• Excerpted passage
Homework: Harmonic Oscillators 2 (pdf) (Due: 3/21/06)

5. Resonance can make one oscillator take energy from another

You know now that when you have soemthing that is a harmonic oscillator, you have to push it at its perferred frequency to get it moving (and, if there is friction, you have to keep pushing it at the same frequency). So, for example, if I am swinging on a swing, there is no sense picking a period of swinging that I particularly like and pumping at that rate; I have to "listen" to the swing and figure out what period it needs.

This is an example of an idea called resonance. The basic idea is that if I have a harmonic oscillator and I push it with an oscillation that matches its natural frequency, it will gradually swing further and further, gainign more and more energy.

• Recorded information

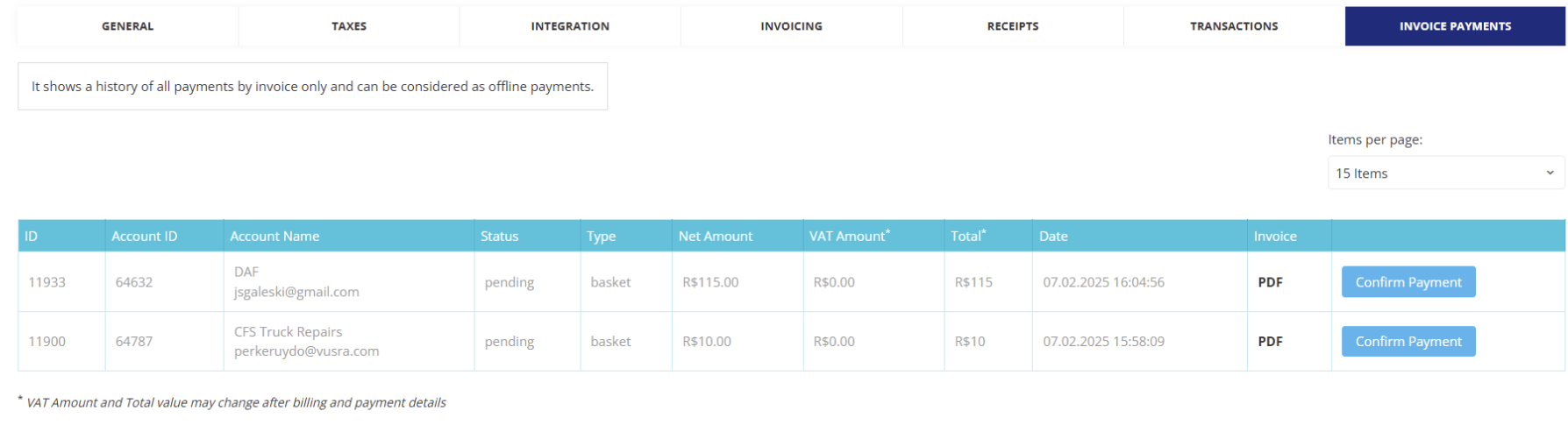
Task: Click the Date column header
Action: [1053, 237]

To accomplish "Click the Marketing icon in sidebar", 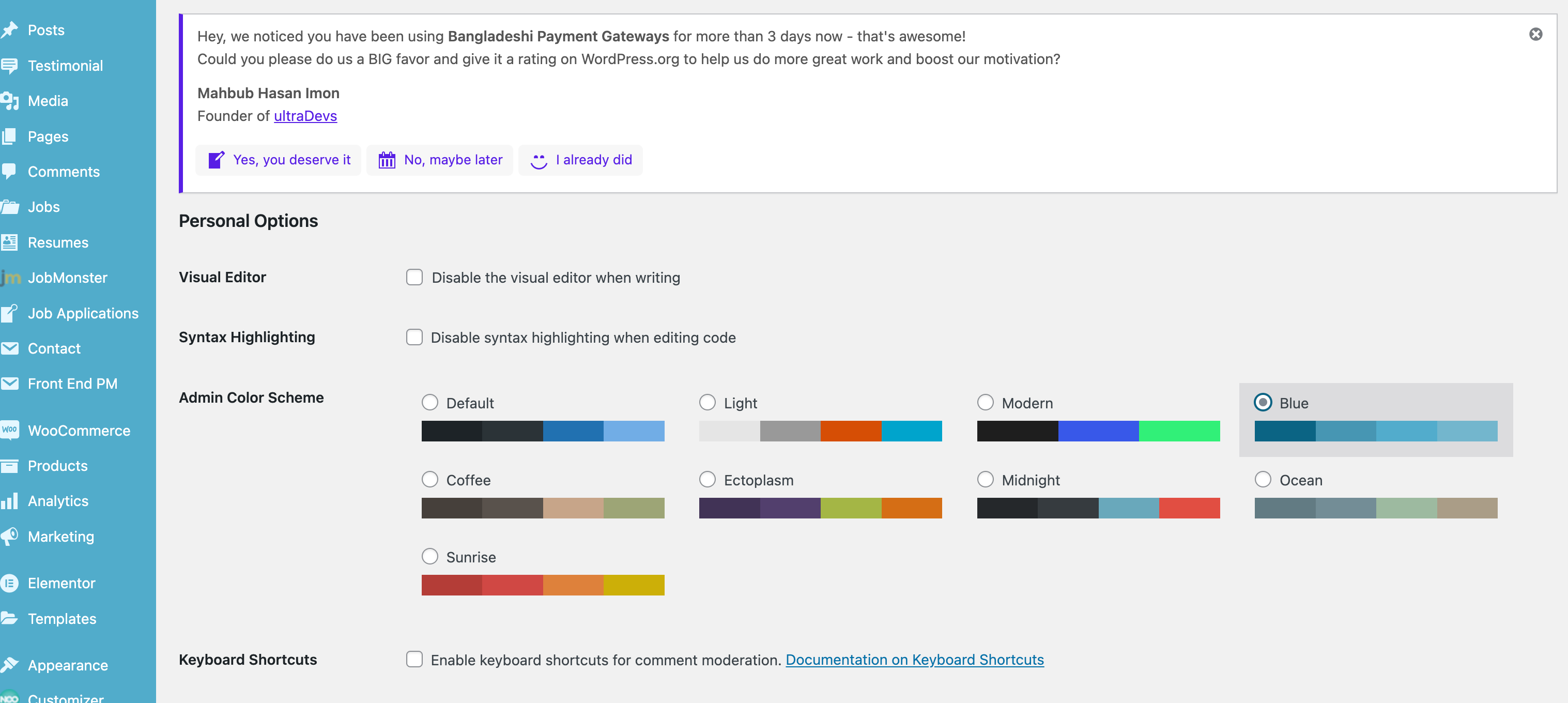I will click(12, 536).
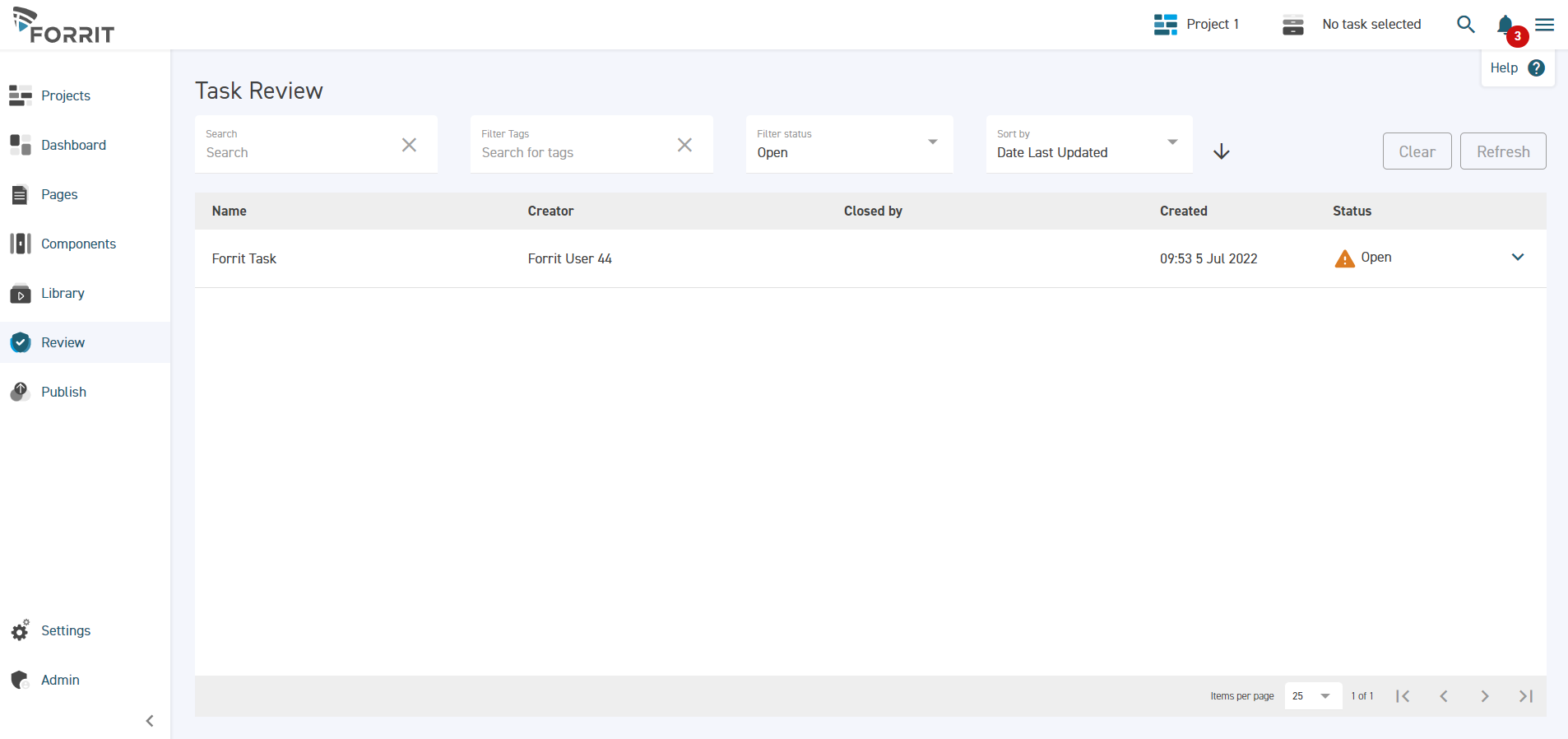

• Your tasks
• a. Print the resonance excerpt from "Homework: Harmonic Oscillators" through "and more energy.", inclusive.
• b. For each statement below, say yes or no according to the resonance excerpt, and quote the words that decide it. (i) On a swing, the rider should pick a period they like and pump at that rate. (ii) When there is friction, the pushing has to continue at the same frequency. (iii) Pushing an oscillator at its natural frequency makes it swing further and further.

• Task-by-task answers
• a.
Homework: Harmonic Oscillators 2 (pdf) (Due: 3/21/06)

5. Resonance can make one oscillator take energy from another

You know now that when you have soemthing that is a harmonic oscillator, you have to push it at its perferred frequency to get it moving (and, if there is friction, you have to keep pushing it at the same frequency). So, for example, if I am swinging on a swing, there is no sense picking a period of swinging that I particularly like and pumping at that rate; I have to "listen" to the swing and figure out what period it needs.

This is an example of an idea called resonance. The basic idea is that if I have a harmonic oscillator and I push it with an oscillation that matches its natural frequency, it will gradually swing further and further, gainign more and more energy.

• b.
(i) No: "there is no sense picking a period of swinging that I particularly like and pumping at that rate"
(ii) Yes: "if there is friction, you have to keep pushing it at the same frequency"
(iii) Yes: "it will gradually swing further and further"